_Exercise goal_
Using the records below, filter out every line that lacks "toolbar" and copy the rest.

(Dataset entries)
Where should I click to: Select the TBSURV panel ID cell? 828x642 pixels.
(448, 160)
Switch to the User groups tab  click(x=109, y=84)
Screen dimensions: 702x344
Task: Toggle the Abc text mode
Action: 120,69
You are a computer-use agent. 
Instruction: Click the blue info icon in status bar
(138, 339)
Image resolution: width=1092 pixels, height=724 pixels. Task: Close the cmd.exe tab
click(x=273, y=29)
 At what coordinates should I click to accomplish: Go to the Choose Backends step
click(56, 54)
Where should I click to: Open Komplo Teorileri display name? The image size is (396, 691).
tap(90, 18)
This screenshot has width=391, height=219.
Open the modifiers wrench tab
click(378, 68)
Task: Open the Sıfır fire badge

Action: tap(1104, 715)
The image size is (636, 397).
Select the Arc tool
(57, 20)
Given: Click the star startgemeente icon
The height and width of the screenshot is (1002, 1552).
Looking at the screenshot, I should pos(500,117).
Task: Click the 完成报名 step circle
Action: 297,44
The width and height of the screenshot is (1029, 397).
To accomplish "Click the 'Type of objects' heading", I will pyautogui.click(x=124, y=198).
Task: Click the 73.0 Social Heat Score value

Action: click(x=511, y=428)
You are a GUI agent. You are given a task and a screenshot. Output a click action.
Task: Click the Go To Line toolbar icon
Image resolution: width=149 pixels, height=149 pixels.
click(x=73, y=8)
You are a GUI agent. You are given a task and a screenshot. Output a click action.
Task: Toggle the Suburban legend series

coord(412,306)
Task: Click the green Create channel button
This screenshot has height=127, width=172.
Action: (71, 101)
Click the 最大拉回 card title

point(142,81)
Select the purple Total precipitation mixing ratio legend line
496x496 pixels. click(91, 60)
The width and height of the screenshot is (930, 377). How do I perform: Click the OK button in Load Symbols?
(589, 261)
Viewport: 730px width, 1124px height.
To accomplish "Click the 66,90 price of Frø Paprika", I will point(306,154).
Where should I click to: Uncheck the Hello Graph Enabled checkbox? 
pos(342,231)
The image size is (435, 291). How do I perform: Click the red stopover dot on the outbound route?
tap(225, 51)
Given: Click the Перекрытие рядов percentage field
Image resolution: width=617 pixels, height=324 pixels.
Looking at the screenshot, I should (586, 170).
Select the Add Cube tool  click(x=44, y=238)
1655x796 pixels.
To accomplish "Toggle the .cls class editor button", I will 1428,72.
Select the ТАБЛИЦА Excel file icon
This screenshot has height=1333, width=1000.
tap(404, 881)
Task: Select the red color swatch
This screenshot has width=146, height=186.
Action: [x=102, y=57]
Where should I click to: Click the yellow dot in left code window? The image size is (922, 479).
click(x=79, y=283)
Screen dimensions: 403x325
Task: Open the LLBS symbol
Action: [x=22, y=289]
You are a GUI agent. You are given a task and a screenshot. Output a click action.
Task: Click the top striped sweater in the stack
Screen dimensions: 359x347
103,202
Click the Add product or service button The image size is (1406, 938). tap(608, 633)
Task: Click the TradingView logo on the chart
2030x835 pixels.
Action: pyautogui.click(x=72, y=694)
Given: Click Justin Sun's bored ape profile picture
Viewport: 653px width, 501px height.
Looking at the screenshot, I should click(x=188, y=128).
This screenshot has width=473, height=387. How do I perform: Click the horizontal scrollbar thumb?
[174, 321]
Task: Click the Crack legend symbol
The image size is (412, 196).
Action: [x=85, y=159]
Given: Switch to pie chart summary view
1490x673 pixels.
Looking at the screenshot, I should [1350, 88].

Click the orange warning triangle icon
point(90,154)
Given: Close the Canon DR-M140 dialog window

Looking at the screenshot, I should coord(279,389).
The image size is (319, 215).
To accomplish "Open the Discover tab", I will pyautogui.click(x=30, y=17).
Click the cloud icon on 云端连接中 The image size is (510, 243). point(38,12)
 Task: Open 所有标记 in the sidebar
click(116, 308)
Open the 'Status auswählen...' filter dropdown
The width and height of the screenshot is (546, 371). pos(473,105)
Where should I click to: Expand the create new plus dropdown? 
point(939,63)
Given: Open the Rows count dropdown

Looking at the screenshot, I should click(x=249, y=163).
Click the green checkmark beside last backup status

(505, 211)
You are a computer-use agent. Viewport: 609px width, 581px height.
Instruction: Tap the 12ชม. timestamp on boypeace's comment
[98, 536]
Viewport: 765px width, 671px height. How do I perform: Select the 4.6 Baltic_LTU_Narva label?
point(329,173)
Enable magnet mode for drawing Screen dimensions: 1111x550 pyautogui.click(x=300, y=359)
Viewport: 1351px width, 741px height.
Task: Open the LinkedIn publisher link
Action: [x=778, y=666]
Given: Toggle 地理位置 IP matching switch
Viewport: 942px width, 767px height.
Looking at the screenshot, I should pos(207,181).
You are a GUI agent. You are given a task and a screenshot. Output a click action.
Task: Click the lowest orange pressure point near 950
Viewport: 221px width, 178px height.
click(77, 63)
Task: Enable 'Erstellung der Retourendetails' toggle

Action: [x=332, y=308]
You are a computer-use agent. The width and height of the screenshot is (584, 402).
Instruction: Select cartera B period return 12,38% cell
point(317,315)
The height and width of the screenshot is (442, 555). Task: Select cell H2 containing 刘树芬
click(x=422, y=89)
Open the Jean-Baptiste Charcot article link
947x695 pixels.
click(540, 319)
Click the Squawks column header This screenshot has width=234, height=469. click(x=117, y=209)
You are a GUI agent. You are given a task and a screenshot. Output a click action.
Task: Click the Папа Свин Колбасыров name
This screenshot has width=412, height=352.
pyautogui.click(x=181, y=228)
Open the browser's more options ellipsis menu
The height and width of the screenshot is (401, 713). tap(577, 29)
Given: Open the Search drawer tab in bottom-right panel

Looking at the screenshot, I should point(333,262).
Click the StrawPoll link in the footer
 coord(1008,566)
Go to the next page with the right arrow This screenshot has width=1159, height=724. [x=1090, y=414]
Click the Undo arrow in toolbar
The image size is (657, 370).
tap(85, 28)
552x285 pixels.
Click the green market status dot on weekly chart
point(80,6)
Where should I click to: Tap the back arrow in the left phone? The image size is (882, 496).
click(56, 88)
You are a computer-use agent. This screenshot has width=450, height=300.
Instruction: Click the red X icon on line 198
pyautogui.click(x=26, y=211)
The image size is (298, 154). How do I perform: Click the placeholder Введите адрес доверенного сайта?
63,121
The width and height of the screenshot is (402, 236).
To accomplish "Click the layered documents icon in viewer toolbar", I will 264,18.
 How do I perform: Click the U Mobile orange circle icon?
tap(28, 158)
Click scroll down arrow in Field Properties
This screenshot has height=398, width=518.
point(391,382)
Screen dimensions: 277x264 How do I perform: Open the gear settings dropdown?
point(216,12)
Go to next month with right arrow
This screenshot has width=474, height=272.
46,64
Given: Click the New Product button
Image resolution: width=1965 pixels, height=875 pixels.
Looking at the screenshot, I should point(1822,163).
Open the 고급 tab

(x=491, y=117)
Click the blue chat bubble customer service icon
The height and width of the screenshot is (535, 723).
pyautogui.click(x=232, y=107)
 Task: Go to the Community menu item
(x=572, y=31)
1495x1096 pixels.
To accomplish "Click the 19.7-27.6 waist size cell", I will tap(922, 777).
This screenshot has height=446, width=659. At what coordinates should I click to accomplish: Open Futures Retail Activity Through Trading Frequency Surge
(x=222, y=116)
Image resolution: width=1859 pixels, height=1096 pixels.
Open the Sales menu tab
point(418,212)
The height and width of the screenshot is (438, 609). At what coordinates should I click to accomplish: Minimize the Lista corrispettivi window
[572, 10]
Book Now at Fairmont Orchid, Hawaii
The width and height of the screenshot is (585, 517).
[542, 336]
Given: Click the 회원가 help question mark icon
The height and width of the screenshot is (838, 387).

_Written response_
Task: Click the Go To Line toolbar icon
Click the Undo arrow in toolbar
To accomplish "Click the layered documents icon in viewer toolbar", I will 264,18.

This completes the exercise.